▶ _EXERCISE TASKS_:
- a) Please name every distinct username that appears in a poster heading in the turducken forum thread.
- b) Copy word for word everything in the turducken forum thread from "There's an Arab" down to "take a taste.".
- c) Carry the turducken forum thread forward from the point where it stops.

▶ _EXCERPTED TEXT_:
+ + + +
# Is this real?



## Startingover (Apr 18, 2012)

I copied this from FB


----------



## wooleybooger (Feb 23, 2019)

Probably so. If you haven't heard of Turducken well shame on you.

Here is the how to do it. If you do it you're braver than I am. 









The Ultimate Turducken Recipe


This upgraded version of a turducken produces perfectly moist chicken, duck, and turkey meat with no flabby, unrendered skin. The ultimate Thanksgiving roast!




www.seriouseats.com





Actually a Google search turns the OP's post subject up several ways.


----------



## DoomsDave (Dec 6, 2018)

Turducken and its relations and derivatives were quite the rage a while back.

There's an Arab dish that includes a camel, into which various other critters are stuffed inside it after being seasoned and roasted. The Arabs are good cooks, so I'd take a taste.


----------



## DoomsDave (Dec 6, 2018)

Startingover said:


> I copied this from FB
> View attachment 694276


How many Kroner, I wonder?


----------



## Startingover (Apr 18, 2012)

Yes I had Turducken once. Not a fan. I like to enjoy the flavor of whatever meat I’m eating without mixing in a different meat. I don’t want to be chewing both at the same time.

That thing in the photo must weigh 400 lbs


----------



## wooleybooger (Feb 23, 2019)

I've never eaten a turducken but for what a boned stuffed chicken costs I never will and I don't have the skill to bone a bird either. I can't imagine what a turducken costs.


----------



## Startingover (Apr 18, 2012)
+ + + +
Records from a data collection
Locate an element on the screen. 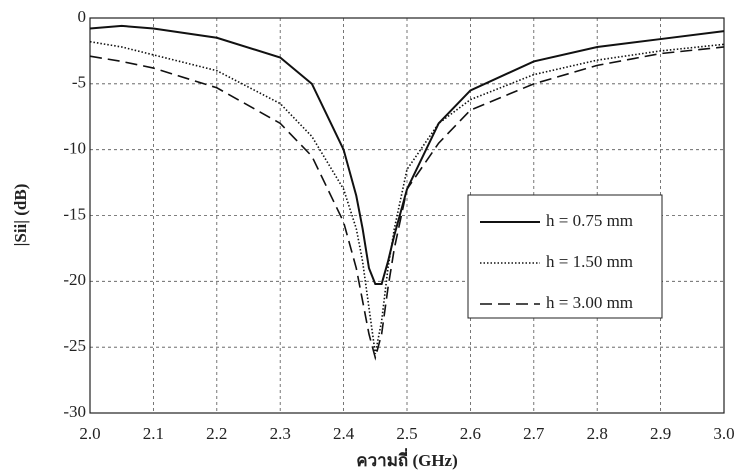 Image resolution: width=739 pixels, height=473 pixels. y-tick-label: -5 is located at coordinates (79, 82).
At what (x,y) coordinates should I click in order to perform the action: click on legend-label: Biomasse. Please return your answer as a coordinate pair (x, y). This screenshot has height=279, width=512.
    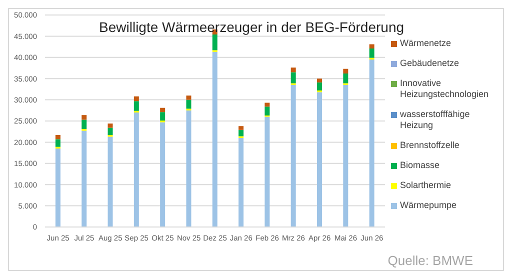
    Looking at the image, I should click on (420, 166).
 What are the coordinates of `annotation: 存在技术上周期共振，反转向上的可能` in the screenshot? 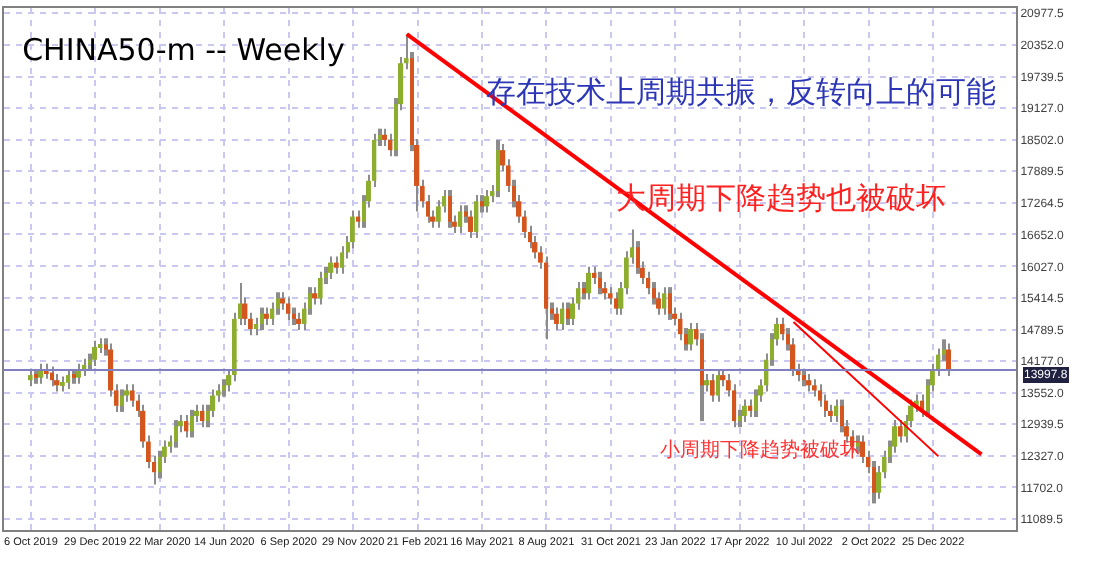 It's located at (741, 92).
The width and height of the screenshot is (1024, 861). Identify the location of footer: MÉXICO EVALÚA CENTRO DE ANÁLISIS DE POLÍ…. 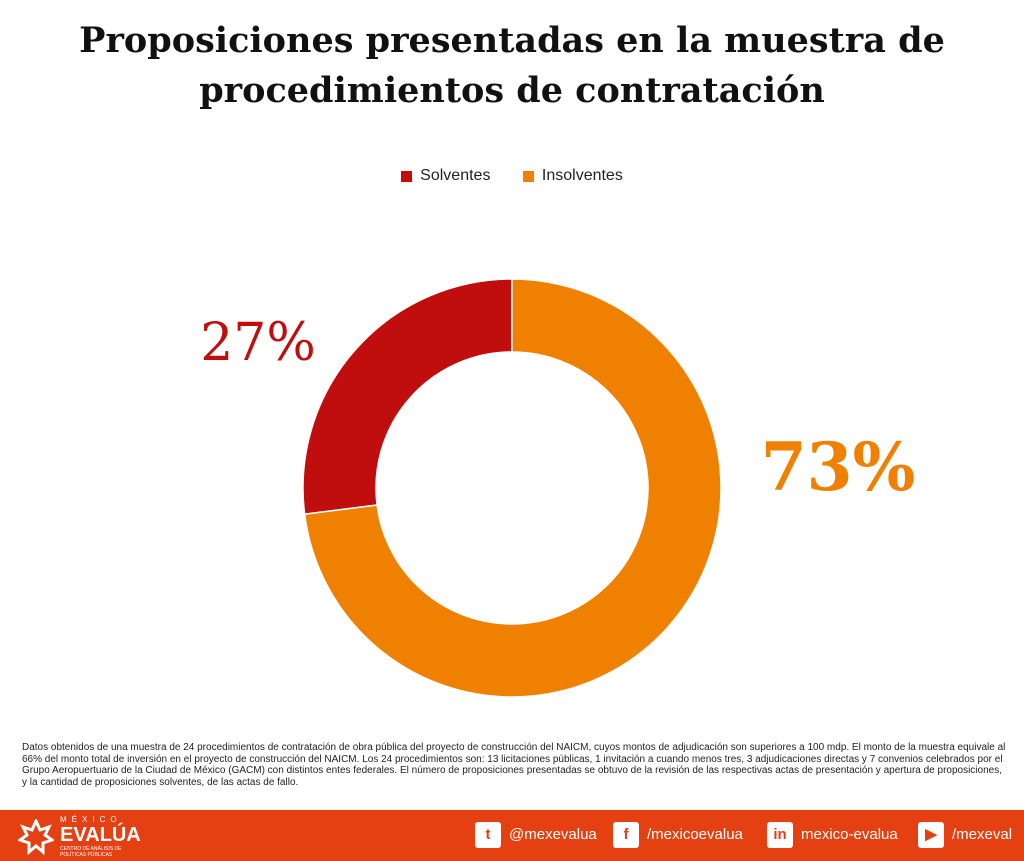
(512, 836).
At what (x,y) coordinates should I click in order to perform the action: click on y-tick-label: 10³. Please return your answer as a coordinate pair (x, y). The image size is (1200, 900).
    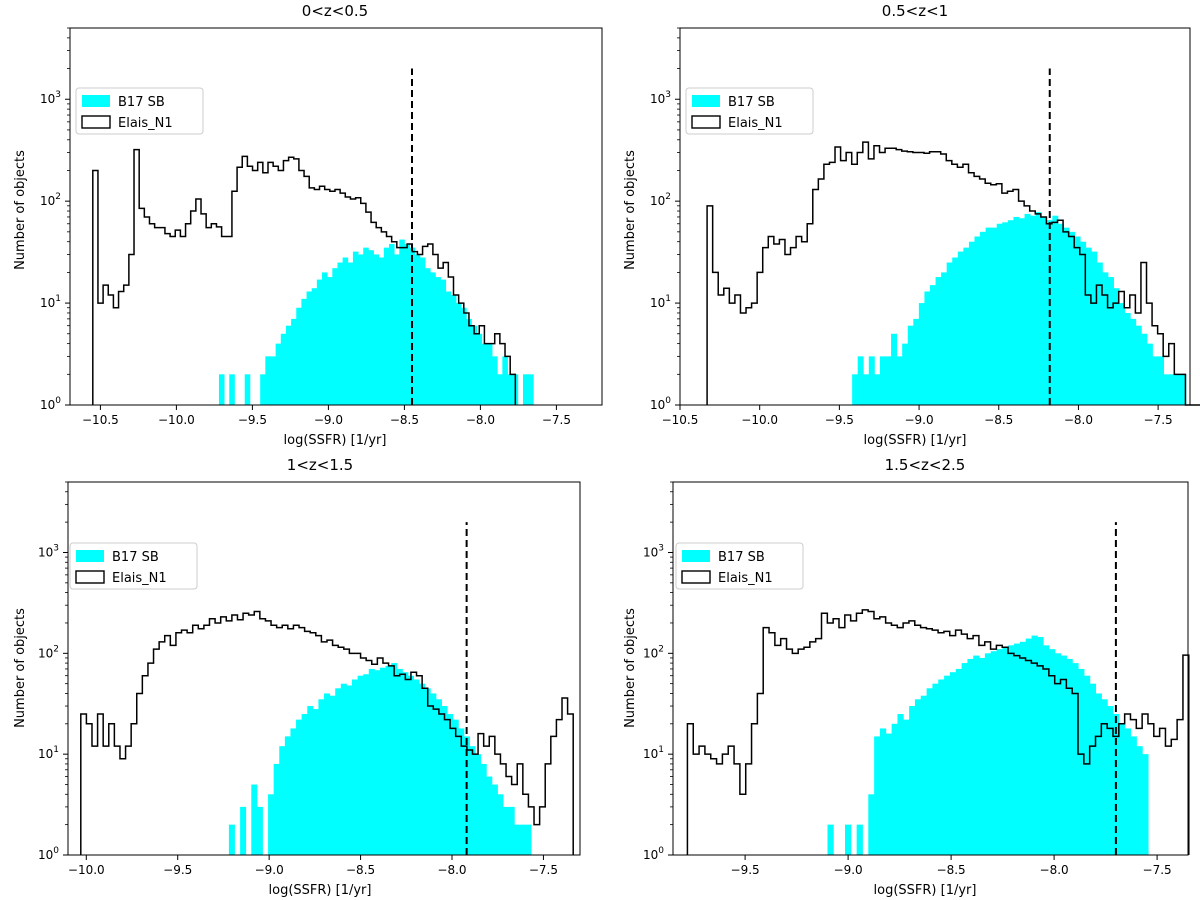
    Looking at the image, I should click on (48, 551).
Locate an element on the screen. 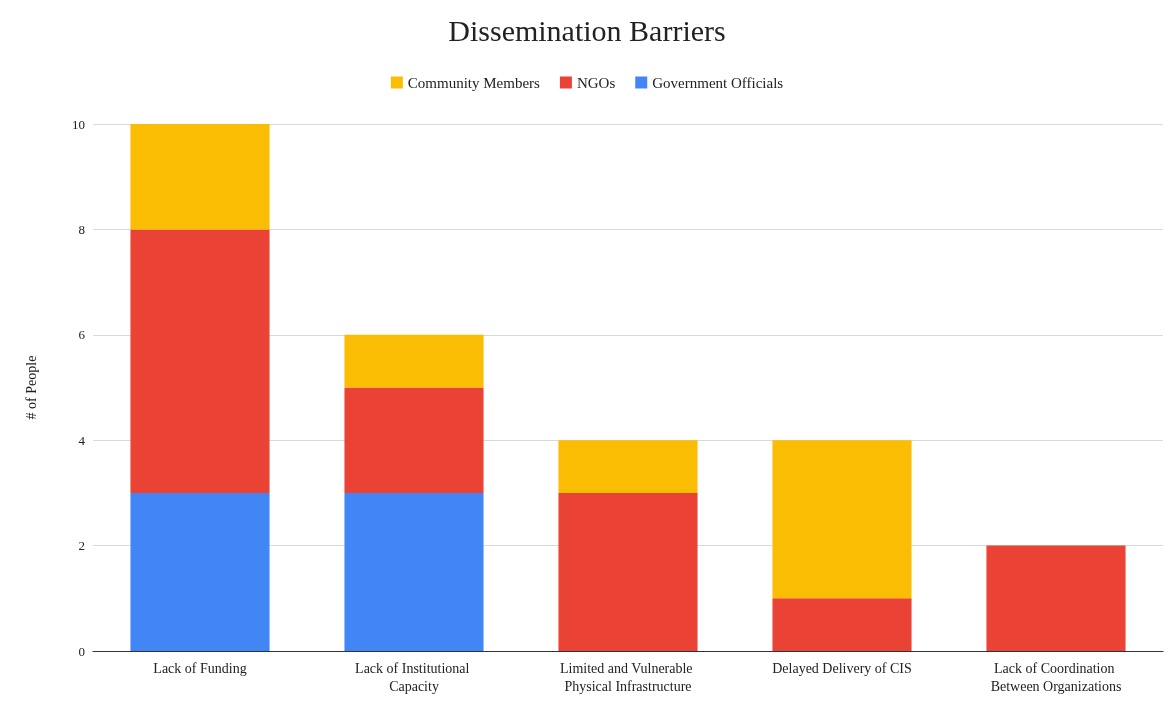 This screenshot has height=705, width=1174. chart-title: Dissemination Barriers is located at coordinates (587, 30).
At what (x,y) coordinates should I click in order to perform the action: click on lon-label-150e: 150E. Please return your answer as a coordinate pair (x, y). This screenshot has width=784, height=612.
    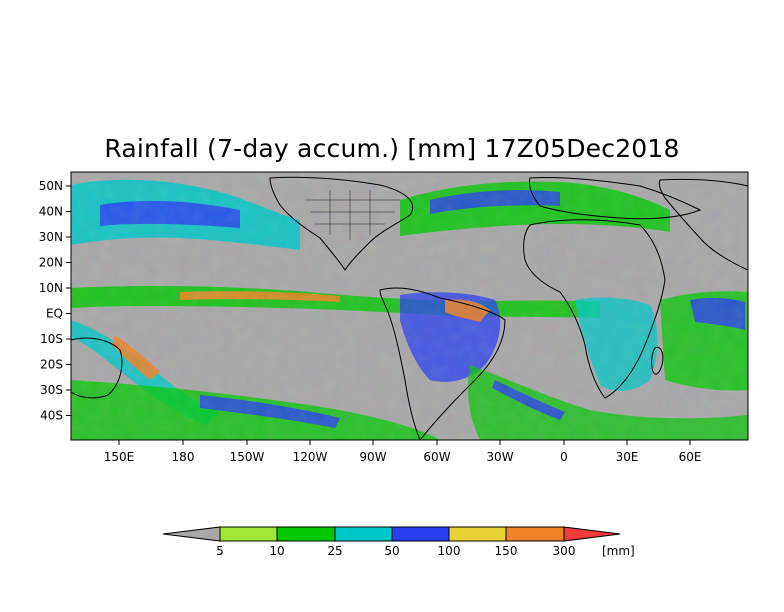
    Looking at the image, I should click on (120, 457).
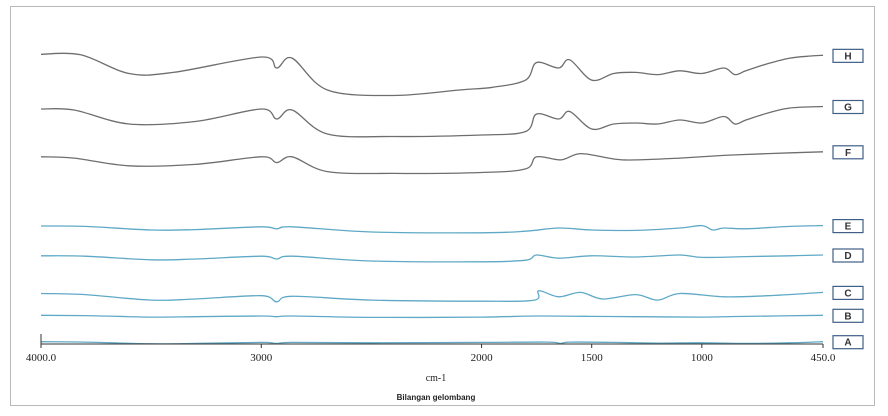 The image size is (888, 416). Describe the element at coordinates (436, 378) in the screenshot. I see `x-unit-label: cm-1` at that location.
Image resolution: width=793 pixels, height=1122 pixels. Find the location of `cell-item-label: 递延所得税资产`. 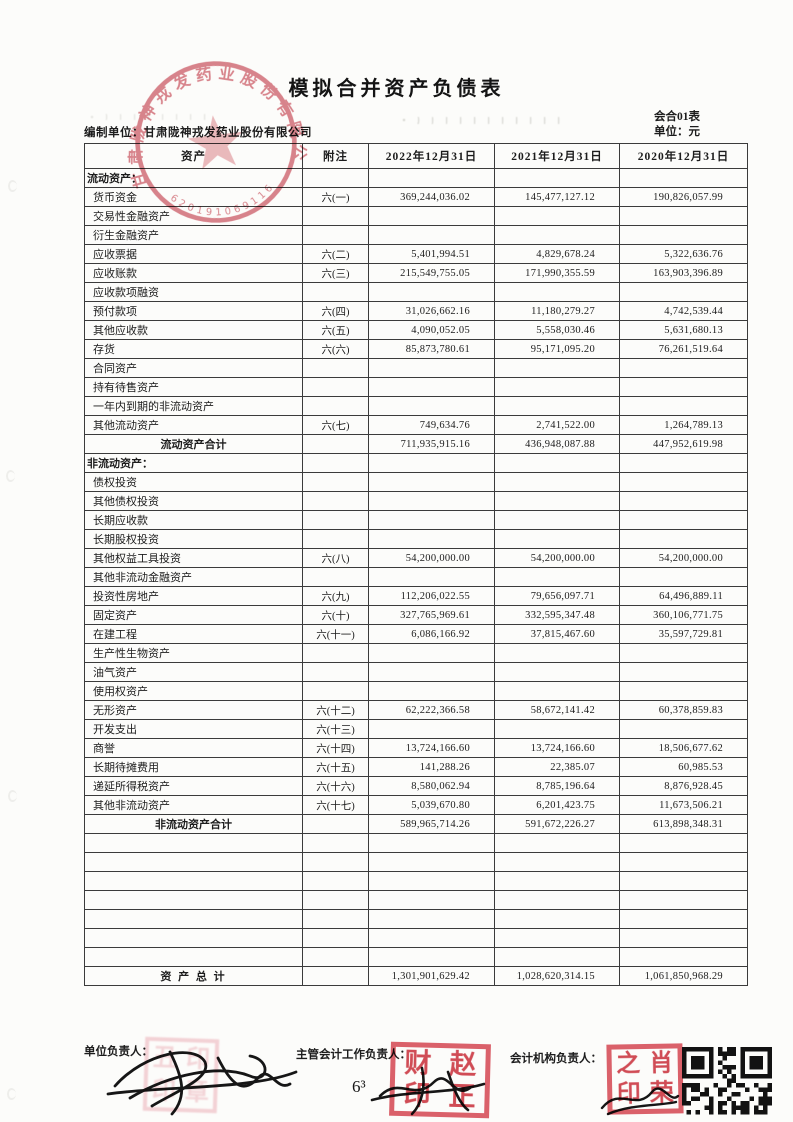

cell-item-label: 递延所得税资产 is located at coordinates (194, 786).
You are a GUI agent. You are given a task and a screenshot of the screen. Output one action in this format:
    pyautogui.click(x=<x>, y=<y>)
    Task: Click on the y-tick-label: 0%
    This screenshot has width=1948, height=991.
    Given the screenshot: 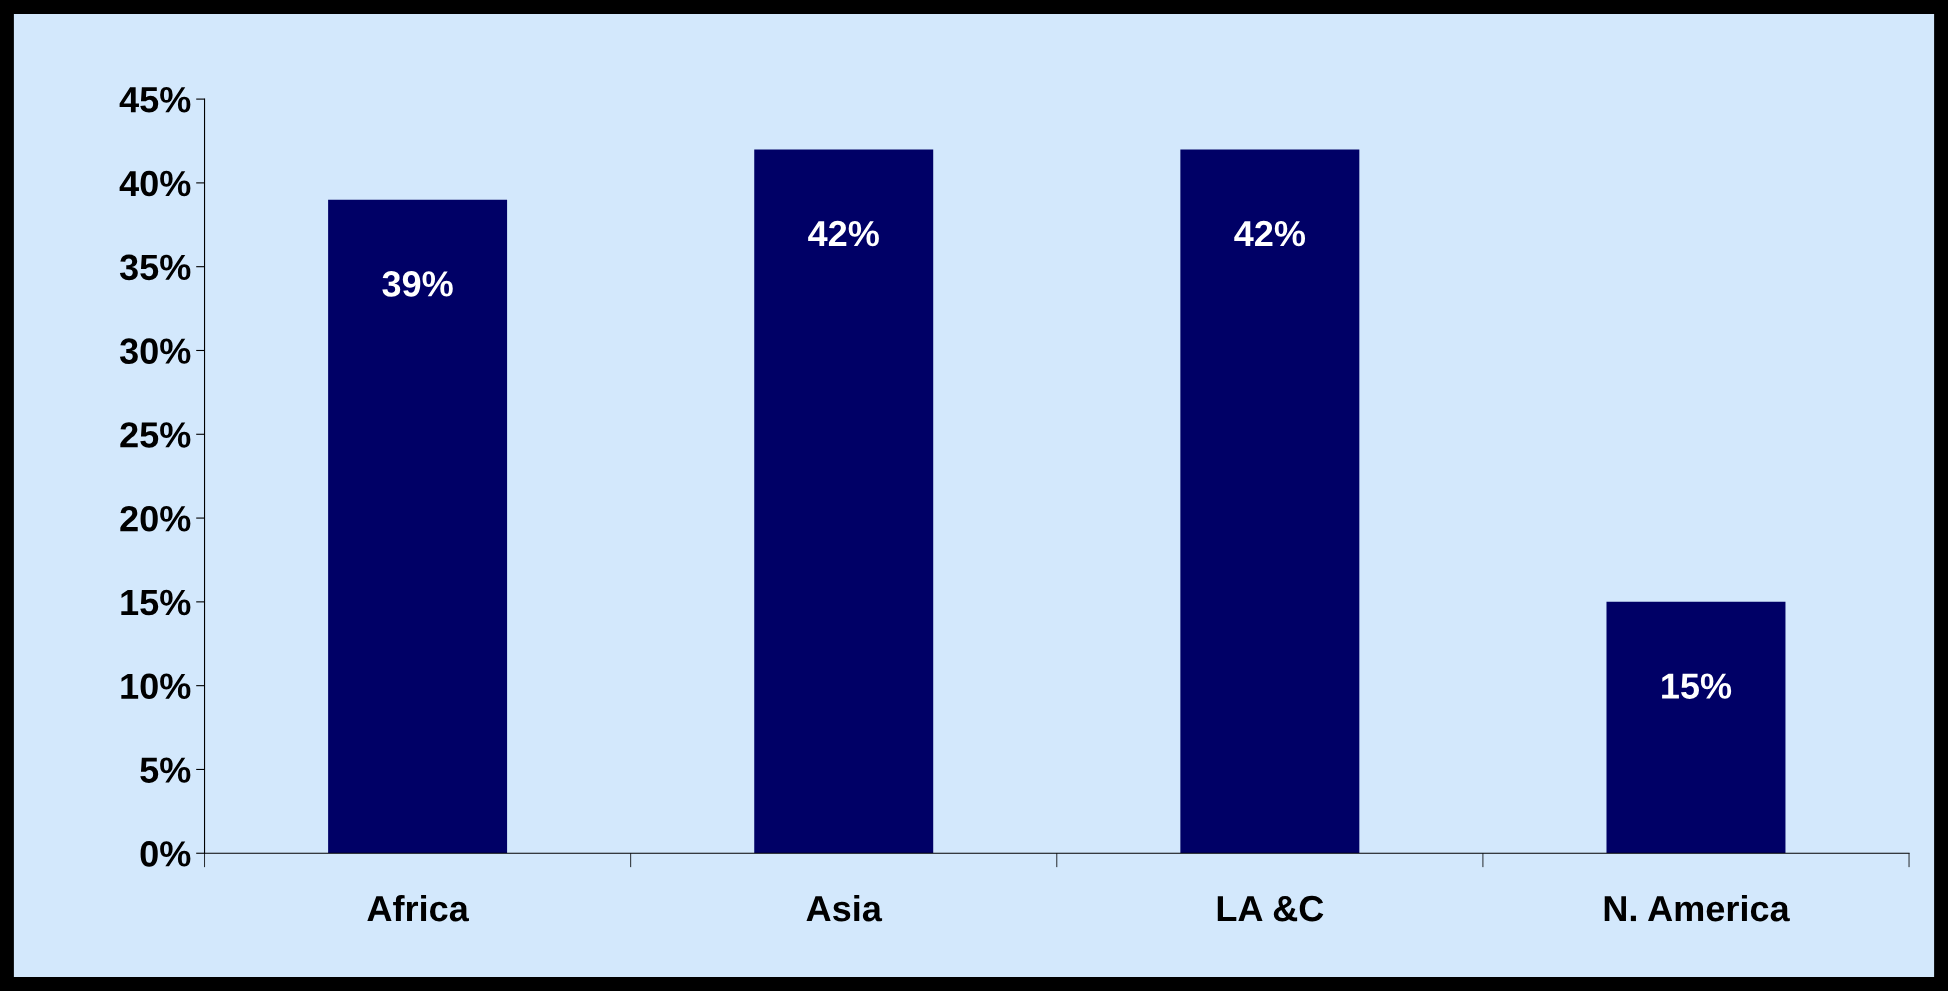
+ + + +
▶ _RESPONSES FOR EACH TASK_:
- a) Startingover, wooleybooger, DoomsDave

- b)
There's an Arab dish that includes a camel, into which various other critters are stuffed inside it after being seasoned and roasted. The Arabs are good cooks, so I'd take a taste.

- c)
wooleybooger said:


> I've never eaten a turducken but for what a boned stuffed chicken costs I never will and I don't have the skill to bone a bird either. I can't imagine what a turducken costs.


That was about 15 yrs ago and it was a small roll probably to serve 4


----------



## huesmann (Aug 18, 2011)

The "LambPigCow" Culinary Monstrosity Is Here to Clog Your Arteries


It's a real-life "roast beast" from the world of Dr. Seuss.




www.delish.com


----------



## SeniorSitizen (Sep 10, 2012)

That pic in the O P reminds me of the time the engineer / plant manager couldn't lower himself to take the advice of an experienced farm boy . We were to have pit roast pig for a celebration at noon .

To cut a long story short , myself and other field personal were notified via 2 w radio the menu had been changed to Pizza .  It was said " i doubt the Coyotes would eat that stinking thing " .


----------



## RockyMtBeerMan (Dec 12, 2018)

PIE YUMPIN YIMMINY, Dats for sure a big BBQ!


----------



## Startingover (Apr 18, 2012)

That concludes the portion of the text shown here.